Bahrain has introduced a special goods fee on cigarettes, imposed when entering the domestic market and collected by customs, and equivalent to 100 per cent of the Cif (cost, insurance and freight) value of goods. This has resulted in an increase in cigarette prices of about 40 per cent.
In Saudi Arabia, the minimum specific import duty has doubled. Import duties will now be assessed at either 100 per cent of the Cif value of cigarettes, or at a minimum specific of 200 Saudi riyals (Dh195) per 1,000, whichever is higher.
Excise taxes on tobacco products are an important revenue-generating source, and they also help achieve the objective of reduced tobacco consumption and the subsequent health benefits.
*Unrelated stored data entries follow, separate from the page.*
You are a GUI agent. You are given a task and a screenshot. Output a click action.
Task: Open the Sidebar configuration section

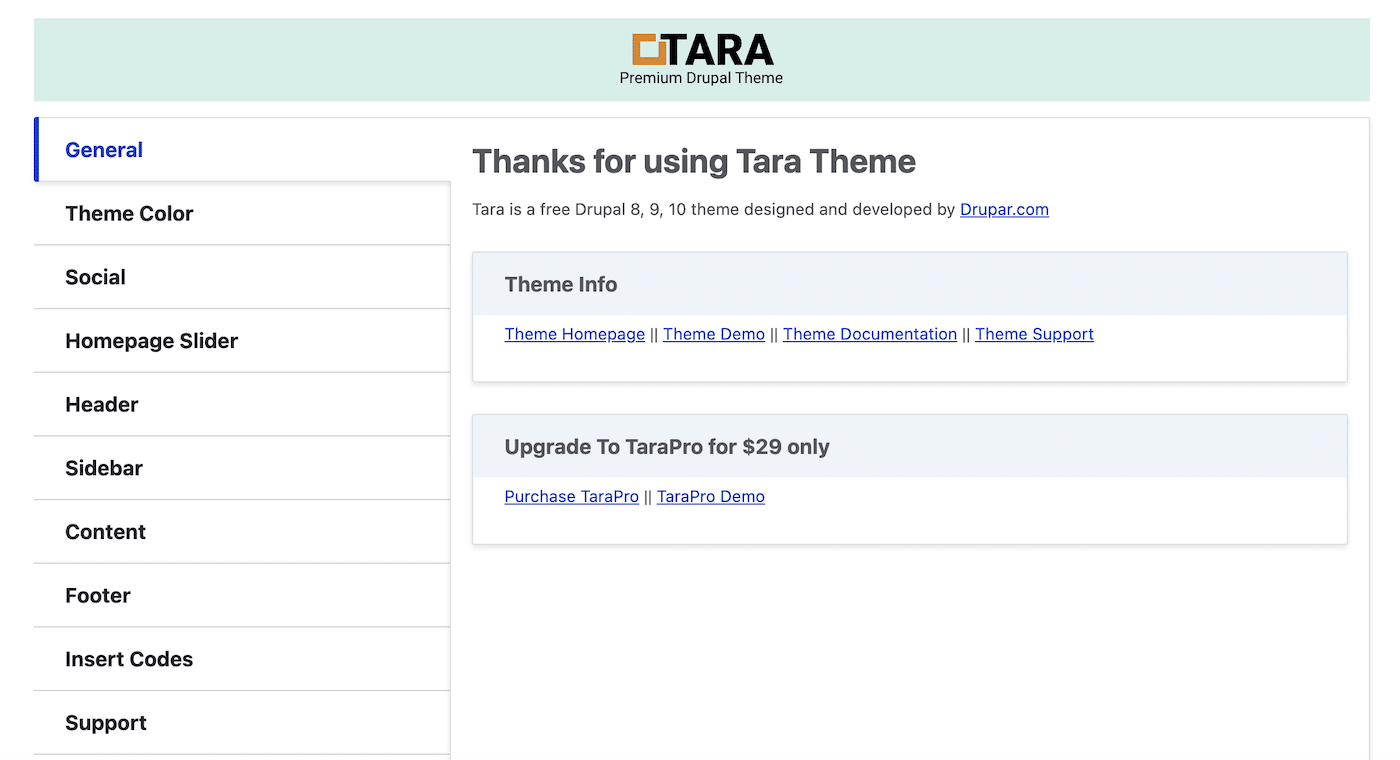(103, 467)
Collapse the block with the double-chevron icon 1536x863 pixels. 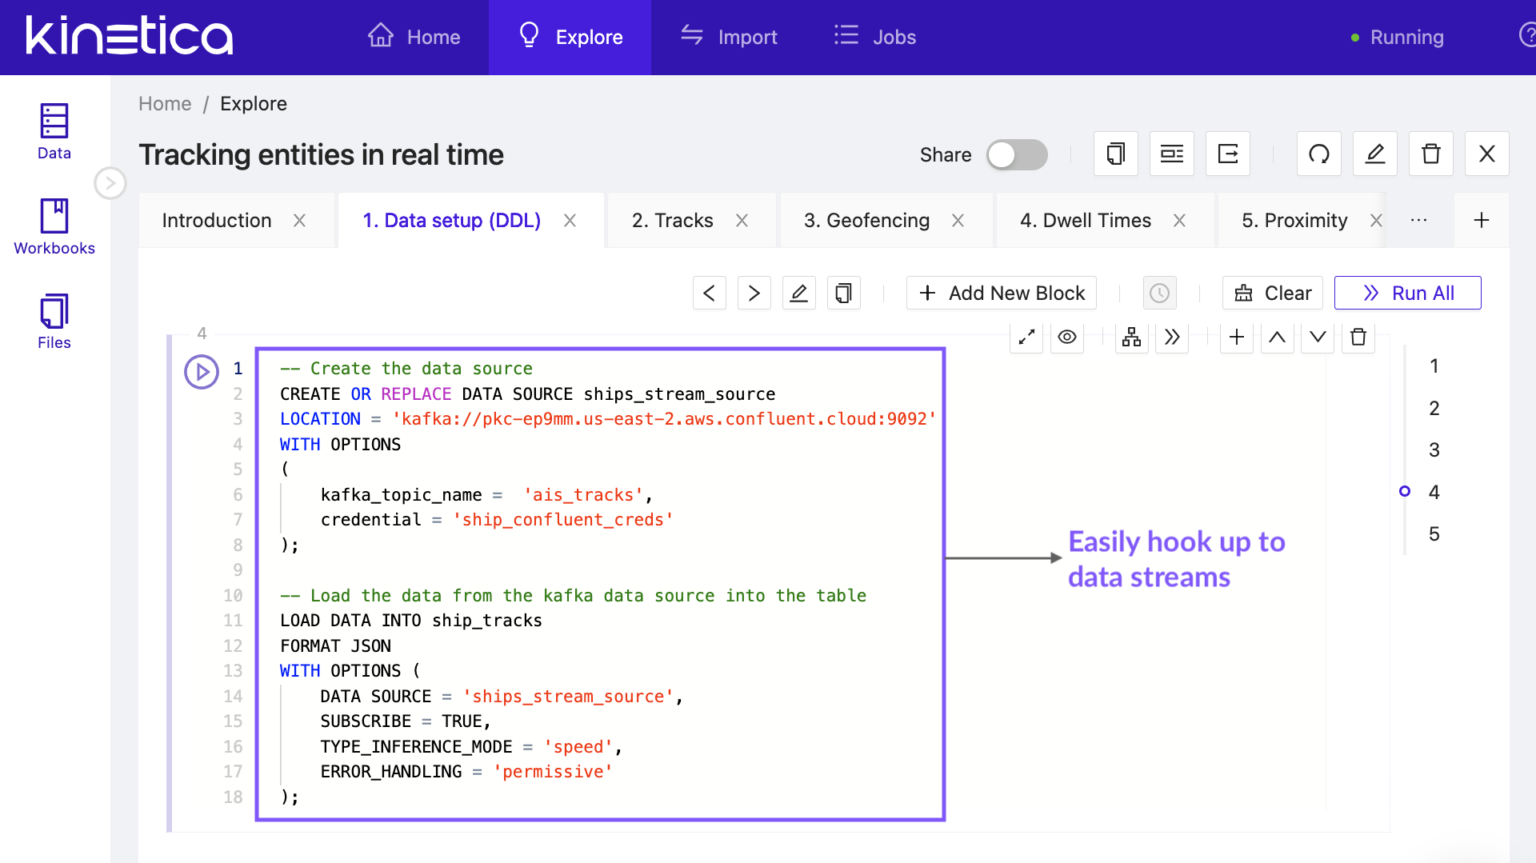coord(1172,337)
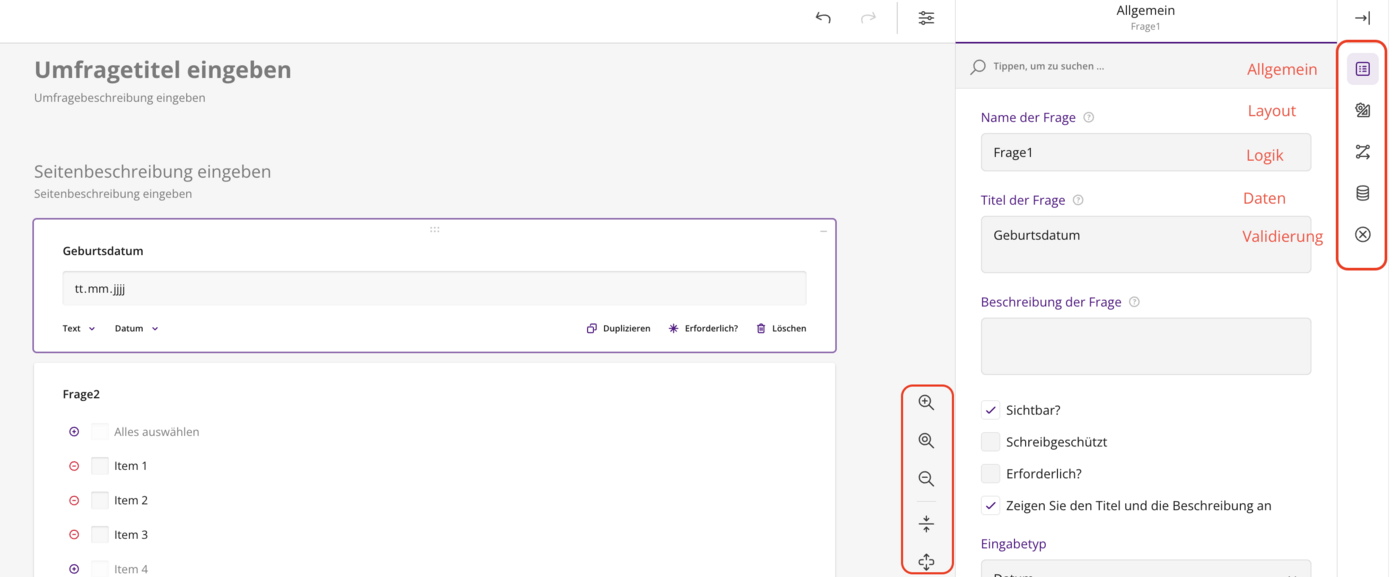Select the Allgemein sidebar tab icon
The height and width of the screenshot is (577, 1400).
(1362, 69)
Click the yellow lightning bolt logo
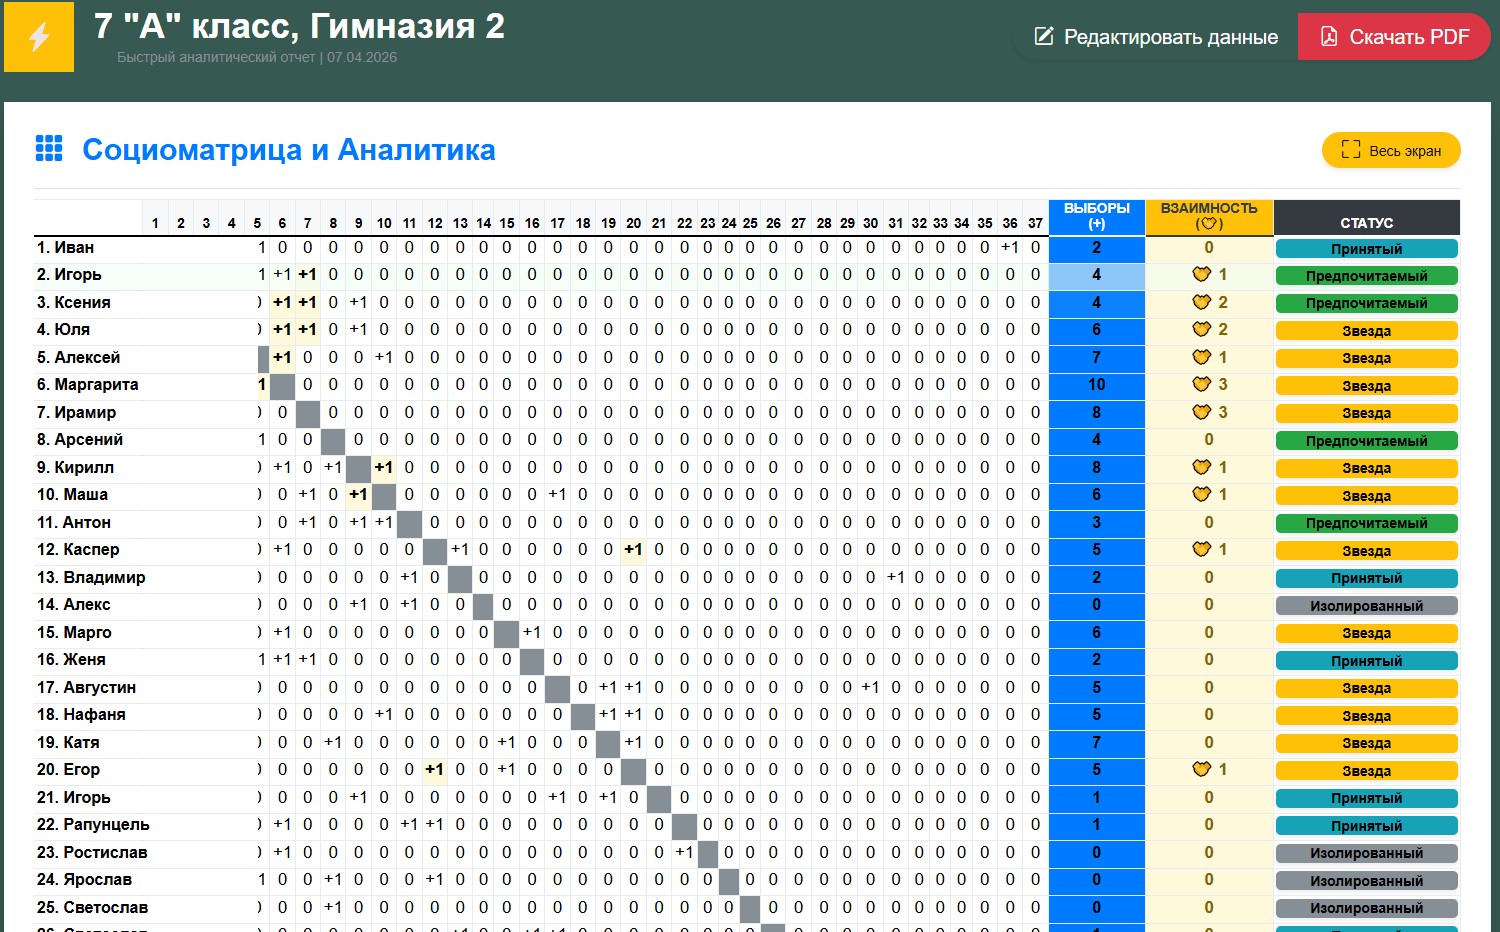This screenshot has height=932, width=1500. click(39, 37)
But we need to take into consideration that excise taxes can be either specific taxes – based on quantity – or ad valorem, based on value.
A study of excise taxes on tobacco in Europe found that a 20 per cent increase in a specific excise tax would raise government revenue from cigarette consumption by 4 per cent to 6 per cent, but a 20 per cent increase in an ad valorem excise tax would reduce government revenue from cigarette consumption by 1.5 per cent to 2 per cent.
In Greece, excise and VAT were raised multiple times through 2010 to 2012. Initially, this resulted in higher illicit trade and a marginal increase in revenue. However, because of a high reliance on an ad valorem excise duty over the three-year period, tobacco excise revenue fell by more than €1.5bn (Dh6.1bn).
Let us consider a proposal for tobacco excise taxes in the GCC.
Existing World Trade Organisation and bilateral trade agreements place limits on the GCC countries when it comes to raising the common external tariff on cigarettes and other tobacco products. Introducing excise taxes would allow GCC member states to raise the tax burden on cigarettes, thereby reducing consumption and raising revenue without a breach of their international obligations.
Specific excise taxes are the recommended route to take, as they are easier to administer with a well-defined tax base, and generate higher and more predictable tax revenue. A uniform specific nominal excise duty consisting of a fixed amount per 1,000 cigarettes or equivalent units of other tobacco products should be introduced across the GCC. This would fall in line with global trends in relation to the excise tax structure, and ensure steadily growing tax revenues.
However, governments need to be careful not to impose successive large increases in tax rates, as this can lead not only to a loss of revenue but a damaging increase in illicit trade that can be used to finance organised crime and terrorist organisations such as ISIL.
Governments have to carefully look at a balanced approach when restructuring their tobacco excise tax policy, and any increase should be done as part of a comprehensive, multi-year tax reform plan aimed at revenue diversification, allowing the build-up of tax capacity and administration.
Nasser Al Saidi is a former chief economist of the Dubai International Financial Centre, and minister of economy and industry for Lebanon.